Some of Haeckel's drawings were inaccurate, and claims that human and animal fetuses were "indistinguishable" were false: there are extremely subtle differences that more astute observers could discern. Haeckel used these comparisons as evidence for Darwin's theory of evolution. Anatomical comparisons have also been used for the same purposes (humans and horses have pretty much all the same bones in their bodies, they're just rearranged.)

But the key point is that the brain in all these fetuses is tiny. Our immensely huge brains give us the capacity to be persons. Until the brain is sufficiently developed, a human fetus simply does not meet the criteria by which we judge someone to be a person.

Thus, the question is not "What is life?" but rather "What is a person?" The answer to that is a human with a functioning brain. (Though that question may become cloudy if we ever develop self-aware computers.)

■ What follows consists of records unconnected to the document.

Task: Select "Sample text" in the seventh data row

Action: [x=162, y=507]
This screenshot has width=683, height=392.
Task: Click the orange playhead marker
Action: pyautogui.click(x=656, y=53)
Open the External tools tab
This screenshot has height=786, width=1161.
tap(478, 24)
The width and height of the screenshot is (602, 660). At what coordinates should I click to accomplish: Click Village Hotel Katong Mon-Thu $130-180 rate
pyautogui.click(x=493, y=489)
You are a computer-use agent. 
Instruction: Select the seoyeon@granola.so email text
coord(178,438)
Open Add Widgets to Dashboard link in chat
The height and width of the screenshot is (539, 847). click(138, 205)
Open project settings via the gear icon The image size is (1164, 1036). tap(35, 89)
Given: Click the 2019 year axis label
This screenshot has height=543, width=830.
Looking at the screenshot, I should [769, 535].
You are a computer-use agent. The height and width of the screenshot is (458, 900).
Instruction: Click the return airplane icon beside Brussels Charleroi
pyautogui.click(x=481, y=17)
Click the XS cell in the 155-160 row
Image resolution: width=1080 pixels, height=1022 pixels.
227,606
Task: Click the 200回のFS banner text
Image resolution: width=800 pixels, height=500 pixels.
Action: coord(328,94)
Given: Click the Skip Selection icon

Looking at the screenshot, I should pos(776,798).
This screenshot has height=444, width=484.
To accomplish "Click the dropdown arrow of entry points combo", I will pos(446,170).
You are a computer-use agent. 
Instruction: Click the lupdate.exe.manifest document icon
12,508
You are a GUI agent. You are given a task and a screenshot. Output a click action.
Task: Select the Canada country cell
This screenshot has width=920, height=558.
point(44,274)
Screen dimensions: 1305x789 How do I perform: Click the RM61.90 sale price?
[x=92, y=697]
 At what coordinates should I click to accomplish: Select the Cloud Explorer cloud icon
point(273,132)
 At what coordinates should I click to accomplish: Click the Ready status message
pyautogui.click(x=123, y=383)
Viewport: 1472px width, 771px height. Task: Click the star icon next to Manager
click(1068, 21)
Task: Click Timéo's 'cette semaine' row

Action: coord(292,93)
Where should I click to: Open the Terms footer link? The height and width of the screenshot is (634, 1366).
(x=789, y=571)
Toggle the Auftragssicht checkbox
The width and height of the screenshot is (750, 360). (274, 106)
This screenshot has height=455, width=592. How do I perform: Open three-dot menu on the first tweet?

The general test for whether an abortion should be legal has been whether the fetus is viable outside the womb. The chance for survival is zero percent at 21 weeks or less. It rises to about 50% at 24 weeks. The reason is clear: before that the fetus is not an independent organism; it has human DNA, but it is not a separate person in any meaningful way. It is totally dependent on the mother for providing oxygen, nutrition, antibodies and waste disposal through the umbilical. It is essentially another organ, an egg that has taken up residence outside the ovary.

Some day preemies may survive being born even earlier. That would require artificial wombs that provide sustenance through the umbilical, rather than the primitive incubators we have today. This technological development would require new legal definitions: it should be based on brain development. A fetus is a person when it has a brain that is sufficiently large enough to function as a person's brain.

This is the inverse of being brain-dead. A fetus has no memories, no personality, no emotional connection to other people. There is really nothing there to call a person. At some point, however, it will have a large enough brain to be capable to form memories and a personality, even though it may not have one yet. At that point I would call the fetus a person, and would accept an abortion ban at that stage.

I don't know what week of development this equates to; that requires research. Premature babies can suffer permanent brain damage (causing autism among other things) because brain development is interrupted. That may suggest that the 20-24 week period is the turning point in fetal brain development. Which means that the current viability deadline may just happen to coincide with brain development.

Some states have passed laws banning abortions at 20 weeks because fetuses can feel pain. This is a bogus argument. Animals feel pain, yet we slaughter them by the billions. Inmates on death row can feel pain, but many anti-abortionists have no problem killing them. The "innocence" of the fetus is also cited frequently. But many abortion opponents favor stand-your-ground laws, where you can get away with shooting anyone who you think might harm you, even if that person is completely innocent. They call killings of innocent victims by gun-toting fraidy cats "unfortunate accidents."

The motivation behind abortion bans has nothing to with the personhood of the fetus. The tone of Mark's post shows what's really going on: it's moral outrage against people perceived as promiscuous and lazy. People want to hold dagger at women's throats to force them to be more careful. They want women to pay for their mistakes. They want women to be more responsible.

But getting pregnant is not just a matter of being forgetful, lazy, licentious or irresponsible. The pill can fail. Condoms can tear. Diaphragms can slip. Vasectomies can fail and men can lie about having them. Men get women drunk and have sex with them while their judgment is seriously impaired or they're unconscious. Women are forcibly raped.

Responsible women can get pregnant through no fault of their own. Why do we want to force them to bear children they don't want?

In the final analysis, having an abortion when you're in no condition to raise a child is being responsible.